The brain itself transforms. Patients with chronic pain may show significant loss of gray matter in the prefrontal cortex, the attention and decision-making region of the brain that lies behind our foreheads, as well as in the thalamus, which transmits sensory signals; both areas are important in pain processing. Excitatory neurotransmitters increase and inhibitory neurotransmitters decrease, while glial cells and other immune cells drive inflammation; the nervous system, unbalanced, amplifies and prolongs the pain.

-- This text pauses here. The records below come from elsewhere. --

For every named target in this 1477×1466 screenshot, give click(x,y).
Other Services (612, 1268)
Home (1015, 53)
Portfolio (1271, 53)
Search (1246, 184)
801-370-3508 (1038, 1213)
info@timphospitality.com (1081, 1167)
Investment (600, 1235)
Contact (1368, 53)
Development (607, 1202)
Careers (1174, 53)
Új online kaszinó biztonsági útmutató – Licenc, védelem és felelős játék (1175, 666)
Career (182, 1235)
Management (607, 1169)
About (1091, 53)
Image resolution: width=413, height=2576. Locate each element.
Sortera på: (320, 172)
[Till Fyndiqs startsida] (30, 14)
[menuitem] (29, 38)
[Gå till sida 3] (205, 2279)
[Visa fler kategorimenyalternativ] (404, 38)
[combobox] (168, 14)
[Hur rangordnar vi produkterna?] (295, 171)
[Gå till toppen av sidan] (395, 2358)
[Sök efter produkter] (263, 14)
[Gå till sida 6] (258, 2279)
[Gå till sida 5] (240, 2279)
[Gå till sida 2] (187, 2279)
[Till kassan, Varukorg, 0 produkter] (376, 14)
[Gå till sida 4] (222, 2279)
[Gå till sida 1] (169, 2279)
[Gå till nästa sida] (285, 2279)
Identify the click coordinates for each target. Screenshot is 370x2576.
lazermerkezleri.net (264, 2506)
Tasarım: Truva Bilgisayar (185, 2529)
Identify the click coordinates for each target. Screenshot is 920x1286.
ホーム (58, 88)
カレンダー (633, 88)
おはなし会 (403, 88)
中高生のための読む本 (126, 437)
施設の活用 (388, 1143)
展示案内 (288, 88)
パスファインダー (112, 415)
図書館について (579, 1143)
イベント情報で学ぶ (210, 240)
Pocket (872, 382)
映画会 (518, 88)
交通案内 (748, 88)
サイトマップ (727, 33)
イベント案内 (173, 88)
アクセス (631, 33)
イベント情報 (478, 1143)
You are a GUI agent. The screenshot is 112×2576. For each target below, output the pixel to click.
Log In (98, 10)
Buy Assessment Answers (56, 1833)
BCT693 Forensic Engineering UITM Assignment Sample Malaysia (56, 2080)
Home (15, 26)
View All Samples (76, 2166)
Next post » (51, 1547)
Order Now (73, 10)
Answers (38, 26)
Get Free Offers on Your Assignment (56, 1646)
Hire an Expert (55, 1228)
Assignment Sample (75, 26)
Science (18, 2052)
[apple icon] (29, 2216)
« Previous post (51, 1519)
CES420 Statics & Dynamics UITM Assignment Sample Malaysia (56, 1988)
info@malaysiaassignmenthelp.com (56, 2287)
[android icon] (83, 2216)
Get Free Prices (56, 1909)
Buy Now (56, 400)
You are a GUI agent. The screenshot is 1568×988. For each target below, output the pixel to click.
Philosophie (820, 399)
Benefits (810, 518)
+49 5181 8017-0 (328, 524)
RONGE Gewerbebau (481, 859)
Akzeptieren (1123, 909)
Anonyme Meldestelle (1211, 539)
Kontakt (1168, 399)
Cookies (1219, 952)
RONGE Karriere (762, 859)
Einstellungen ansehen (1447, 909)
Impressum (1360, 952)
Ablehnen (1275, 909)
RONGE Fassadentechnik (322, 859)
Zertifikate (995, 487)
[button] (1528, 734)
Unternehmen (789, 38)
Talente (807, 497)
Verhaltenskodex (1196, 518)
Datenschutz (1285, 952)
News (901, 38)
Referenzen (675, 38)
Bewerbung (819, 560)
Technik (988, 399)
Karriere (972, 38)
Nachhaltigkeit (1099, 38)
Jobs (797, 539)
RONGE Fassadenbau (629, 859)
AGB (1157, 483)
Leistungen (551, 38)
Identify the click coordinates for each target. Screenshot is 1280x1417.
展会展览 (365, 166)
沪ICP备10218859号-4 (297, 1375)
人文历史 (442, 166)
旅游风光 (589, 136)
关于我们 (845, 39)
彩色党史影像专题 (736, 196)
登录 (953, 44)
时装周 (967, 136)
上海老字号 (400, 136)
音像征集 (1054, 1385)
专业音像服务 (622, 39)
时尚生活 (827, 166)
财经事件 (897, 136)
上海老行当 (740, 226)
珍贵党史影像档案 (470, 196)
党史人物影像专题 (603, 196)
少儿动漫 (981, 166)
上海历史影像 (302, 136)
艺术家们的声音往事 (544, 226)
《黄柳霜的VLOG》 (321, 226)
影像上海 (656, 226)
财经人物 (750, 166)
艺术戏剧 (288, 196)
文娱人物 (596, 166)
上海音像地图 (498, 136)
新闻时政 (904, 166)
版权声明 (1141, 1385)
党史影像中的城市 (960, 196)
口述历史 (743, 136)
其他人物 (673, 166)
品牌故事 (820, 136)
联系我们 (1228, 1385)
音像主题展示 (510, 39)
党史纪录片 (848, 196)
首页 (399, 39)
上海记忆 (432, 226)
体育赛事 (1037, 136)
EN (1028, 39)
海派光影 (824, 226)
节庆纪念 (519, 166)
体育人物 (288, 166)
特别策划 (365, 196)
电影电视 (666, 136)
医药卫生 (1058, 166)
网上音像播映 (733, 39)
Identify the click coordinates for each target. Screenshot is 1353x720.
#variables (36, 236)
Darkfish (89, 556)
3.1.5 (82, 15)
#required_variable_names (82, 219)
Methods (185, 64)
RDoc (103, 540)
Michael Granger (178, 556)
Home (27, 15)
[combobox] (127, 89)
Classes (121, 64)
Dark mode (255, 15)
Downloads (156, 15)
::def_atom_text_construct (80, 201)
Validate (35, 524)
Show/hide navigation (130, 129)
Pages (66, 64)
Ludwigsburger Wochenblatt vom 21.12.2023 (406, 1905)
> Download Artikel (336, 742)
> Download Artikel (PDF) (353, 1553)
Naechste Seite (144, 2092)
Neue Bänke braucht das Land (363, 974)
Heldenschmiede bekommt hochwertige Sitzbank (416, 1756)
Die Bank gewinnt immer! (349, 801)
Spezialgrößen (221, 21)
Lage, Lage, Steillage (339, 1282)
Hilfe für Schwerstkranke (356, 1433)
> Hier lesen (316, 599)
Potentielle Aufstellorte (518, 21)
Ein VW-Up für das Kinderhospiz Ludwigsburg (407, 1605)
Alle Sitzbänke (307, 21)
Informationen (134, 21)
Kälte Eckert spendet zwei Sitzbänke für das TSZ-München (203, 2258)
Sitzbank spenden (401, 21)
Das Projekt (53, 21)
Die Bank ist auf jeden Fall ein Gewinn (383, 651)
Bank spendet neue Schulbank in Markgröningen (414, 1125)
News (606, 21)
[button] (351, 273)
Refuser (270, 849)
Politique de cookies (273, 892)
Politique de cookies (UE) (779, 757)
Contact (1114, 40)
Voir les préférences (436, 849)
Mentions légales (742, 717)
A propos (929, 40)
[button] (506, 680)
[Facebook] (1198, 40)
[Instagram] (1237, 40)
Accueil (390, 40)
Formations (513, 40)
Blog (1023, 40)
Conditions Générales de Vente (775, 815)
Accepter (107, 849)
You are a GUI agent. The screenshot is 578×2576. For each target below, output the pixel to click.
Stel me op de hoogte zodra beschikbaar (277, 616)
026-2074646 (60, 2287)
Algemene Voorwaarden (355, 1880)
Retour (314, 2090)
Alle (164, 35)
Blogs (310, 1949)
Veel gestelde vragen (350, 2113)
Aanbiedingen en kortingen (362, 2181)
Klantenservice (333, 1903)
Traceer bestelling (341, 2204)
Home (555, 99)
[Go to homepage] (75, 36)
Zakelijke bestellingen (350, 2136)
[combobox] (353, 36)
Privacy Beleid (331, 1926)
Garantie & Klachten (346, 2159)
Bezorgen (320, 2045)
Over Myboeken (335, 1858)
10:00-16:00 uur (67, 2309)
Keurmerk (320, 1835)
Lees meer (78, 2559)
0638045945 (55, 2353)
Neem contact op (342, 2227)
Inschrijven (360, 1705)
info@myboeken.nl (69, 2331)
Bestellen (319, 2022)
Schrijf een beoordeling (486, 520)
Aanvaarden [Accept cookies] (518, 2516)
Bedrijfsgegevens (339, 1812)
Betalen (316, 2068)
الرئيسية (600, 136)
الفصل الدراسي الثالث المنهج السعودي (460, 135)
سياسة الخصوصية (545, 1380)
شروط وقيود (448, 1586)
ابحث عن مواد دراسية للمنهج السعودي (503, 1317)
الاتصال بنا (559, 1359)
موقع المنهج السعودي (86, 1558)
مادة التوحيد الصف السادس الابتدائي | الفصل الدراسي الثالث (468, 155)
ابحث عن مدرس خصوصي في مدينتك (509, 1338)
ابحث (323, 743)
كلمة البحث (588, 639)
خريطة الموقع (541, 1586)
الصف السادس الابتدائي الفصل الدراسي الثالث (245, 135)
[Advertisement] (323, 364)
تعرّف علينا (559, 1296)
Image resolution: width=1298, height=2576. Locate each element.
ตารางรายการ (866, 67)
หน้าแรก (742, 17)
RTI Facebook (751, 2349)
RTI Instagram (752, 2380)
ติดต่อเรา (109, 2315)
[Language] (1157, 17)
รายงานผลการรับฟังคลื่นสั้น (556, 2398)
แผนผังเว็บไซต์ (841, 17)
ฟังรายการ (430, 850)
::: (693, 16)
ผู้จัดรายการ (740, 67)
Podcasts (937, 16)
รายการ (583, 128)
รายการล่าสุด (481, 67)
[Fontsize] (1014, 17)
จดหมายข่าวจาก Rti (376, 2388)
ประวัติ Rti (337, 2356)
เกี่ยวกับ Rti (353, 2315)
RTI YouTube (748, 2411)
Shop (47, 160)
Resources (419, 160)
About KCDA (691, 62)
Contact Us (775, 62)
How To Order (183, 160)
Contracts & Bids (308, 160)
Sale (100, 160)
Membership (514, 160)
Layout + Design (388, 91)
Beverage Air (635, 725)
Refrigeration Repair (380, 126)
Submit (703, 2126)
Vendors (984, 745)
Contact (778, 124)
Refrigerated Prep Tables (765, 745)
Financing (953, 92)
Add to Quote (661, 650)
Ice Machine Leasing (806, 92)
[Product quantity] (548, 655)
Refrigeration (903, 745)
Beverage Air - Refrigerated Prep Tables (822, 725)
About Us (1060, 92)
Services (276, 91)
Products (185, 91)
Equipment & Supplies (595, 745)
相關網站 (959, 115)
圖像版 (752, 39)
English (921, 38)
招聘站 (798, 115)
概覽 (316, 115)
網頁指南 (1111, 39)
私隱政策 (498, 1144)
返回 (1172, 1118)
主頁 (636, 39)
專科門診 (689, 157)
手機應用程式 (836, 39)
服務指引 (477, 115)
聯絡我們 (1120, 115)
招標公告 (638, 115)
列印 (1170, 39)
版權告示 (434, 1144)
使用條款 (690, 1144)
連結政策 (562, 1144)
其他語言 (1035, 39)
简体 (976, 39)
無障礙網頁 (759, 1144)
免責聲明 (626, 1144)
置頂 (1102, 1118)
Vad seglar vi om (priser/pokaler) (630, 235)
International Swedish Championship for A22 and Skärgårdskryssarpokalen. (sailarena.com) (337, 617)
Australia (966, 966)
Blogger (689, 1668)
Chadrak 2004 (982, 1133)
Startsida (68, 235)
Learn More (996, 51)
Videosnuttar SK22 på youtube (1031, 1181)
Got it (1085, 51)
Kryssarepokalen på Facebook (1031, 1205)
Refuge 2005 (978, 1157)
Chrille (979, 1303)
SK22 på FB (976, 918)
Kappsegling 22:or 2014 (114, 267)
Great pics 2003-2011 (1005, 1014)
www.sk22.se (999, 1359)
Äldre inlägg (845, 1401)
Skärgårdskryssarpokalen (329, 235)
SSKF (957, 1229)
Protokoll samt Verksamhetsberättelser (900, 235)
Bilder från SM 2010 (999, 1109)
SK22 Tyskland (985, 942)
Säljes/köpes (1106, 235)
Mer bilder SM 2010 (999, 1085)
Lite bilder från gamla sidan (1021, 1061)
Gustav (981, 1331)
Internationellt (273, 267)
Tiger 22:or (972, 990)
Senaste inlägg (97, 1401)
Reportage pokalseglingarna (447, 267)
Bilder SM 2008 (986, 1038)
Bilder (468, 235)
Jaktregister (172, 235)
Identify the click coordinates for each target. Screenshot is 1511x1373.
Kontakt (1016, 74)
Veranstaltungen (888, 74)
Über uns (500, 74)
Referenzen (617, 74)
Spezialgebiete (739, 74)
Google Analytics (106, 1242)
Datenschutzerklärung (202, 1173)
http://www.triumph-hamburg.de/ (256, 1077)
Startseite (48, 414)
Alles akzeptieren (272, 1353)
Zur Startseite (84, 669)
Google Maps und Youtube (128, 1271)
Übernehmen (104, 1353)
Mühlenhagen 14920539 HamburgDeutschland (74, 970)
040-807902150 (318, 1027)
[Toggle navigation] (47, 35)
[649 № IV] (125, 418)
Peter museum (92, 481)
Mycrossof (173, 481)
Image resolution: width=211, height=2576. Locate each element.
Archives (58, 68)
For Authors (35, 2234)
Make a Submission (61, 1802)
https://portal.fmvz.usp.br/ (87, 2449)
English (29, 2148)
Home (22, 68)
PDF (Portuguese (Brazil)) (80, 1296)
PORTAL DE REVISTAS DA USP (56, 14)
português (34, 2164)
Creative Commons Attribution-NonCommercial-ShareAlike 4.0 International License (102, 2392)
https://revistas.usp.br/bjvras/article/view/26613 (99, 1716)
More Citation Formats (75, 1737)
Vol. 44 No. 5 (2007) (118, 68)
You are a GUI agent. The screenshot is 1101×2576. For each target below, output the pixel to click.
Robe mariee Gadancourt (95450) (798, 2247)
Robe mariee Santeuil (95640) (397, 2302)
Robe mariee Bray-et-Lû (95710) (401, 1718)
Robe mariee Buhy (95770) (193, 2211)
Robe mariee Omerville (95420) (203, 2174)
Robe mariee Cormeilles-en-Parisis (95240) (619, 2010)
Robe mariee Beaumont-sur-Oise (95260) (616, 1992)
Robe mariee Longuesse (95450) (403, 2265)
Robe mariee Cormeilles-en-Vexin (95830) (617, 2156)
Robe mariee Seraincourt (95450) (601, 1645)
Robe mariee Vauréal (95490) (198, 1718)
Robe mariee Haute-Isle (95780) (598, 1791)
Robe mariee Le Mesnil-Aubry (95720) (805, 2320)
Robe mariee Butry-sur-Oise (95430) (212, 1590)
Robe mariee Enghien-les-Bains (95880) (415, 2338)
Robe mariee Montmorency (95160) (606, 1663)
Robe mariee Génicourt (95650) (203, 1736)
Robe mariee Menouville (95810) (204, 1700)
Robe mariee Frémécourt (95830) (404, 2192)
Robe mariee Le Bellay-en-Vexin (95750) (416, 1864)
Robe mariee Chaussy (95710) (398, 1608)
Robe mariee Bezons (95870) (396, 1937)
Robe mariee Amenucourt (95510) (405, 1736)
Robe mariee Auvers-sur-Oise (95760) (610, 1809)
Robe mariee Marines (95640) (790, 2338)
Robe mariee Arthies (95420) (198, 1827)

The system goes haywire, like an alarm that continues to sound even when there is no threat, even when the pain is no longer protective. Instead, it only generates more pain and the longer it lasts, the more deeply systemic it becomes and the harder it is to fix it.
There is a popular saying in neuroscience that when neurons fire together, they begin to bind together – an example of neuroplasticity in action. But if our brains are really plastic, what is molded there can be reshaped. Therapies that target the brain instead of aching back or aching knee, whether through psychology, medications, direct brain stimulation, or virtual reality, could theoretically nullify chronic pain.
In the 1990s, Hunter Hoffman, a cognitive psychologist at the University of Washington, began using virtual reality to provide relief for burn patients who were changing their dressings, an excruciating order that is difficult to medicate. “Nobody was using virtual reality to reduce patients’ pain before us,” he says. In his VR program, called SnowWorld, Patients who went through the winter scene, throwing snowballs at the penguins, reported that their relief was similar to what they received from intravenous opioids. Brain scans confirmed these findings: virtual reality and opioids resulted in dramatic reductions in neural activity in pain-related areas.
Unlike most medications and surgical procedures, virtual reality has far fewer side effects, mainly nausea and motion sickness. Headphones now cost a fraction of what they once did, and the graphics have significantly improved, resulting in more immersive experiences and fewer potential side effects. Also, says Hoffman, “all major computer companies are pumping billions of dollars into virtual reality as a kind of Internet” – what Mark Zuckerberg called “the Internet embodied” when he announced last fall that Facebook was becoming Meta. A few months later, Microsoft has unveiled plans to acquire Activision Blizzard to “provide building blocks for the metaverse,” the company said. The downstream effects of all this technological ferment, Hoffman predicts, are that VR therapies, fueled by private sector investment, will rapidly develop into a standard treatment for pain.
On August 8, 2016, Robert Jester, a retired biology teacher at a high school in Greenport, New York, who was moonshine as a chimney sweep – both to support his family and to enjoy the magnificent views – went in a nearby neighborhood for a quick job. The ladder he took was too short, but it felt like a simple sweep, so he decided to get on with the work anyway. He climbed to the top, the ladder slipped and fell to the hard ground below. The pain in his back was so intense that he could not make out rescuers bending over him; he could only see white light.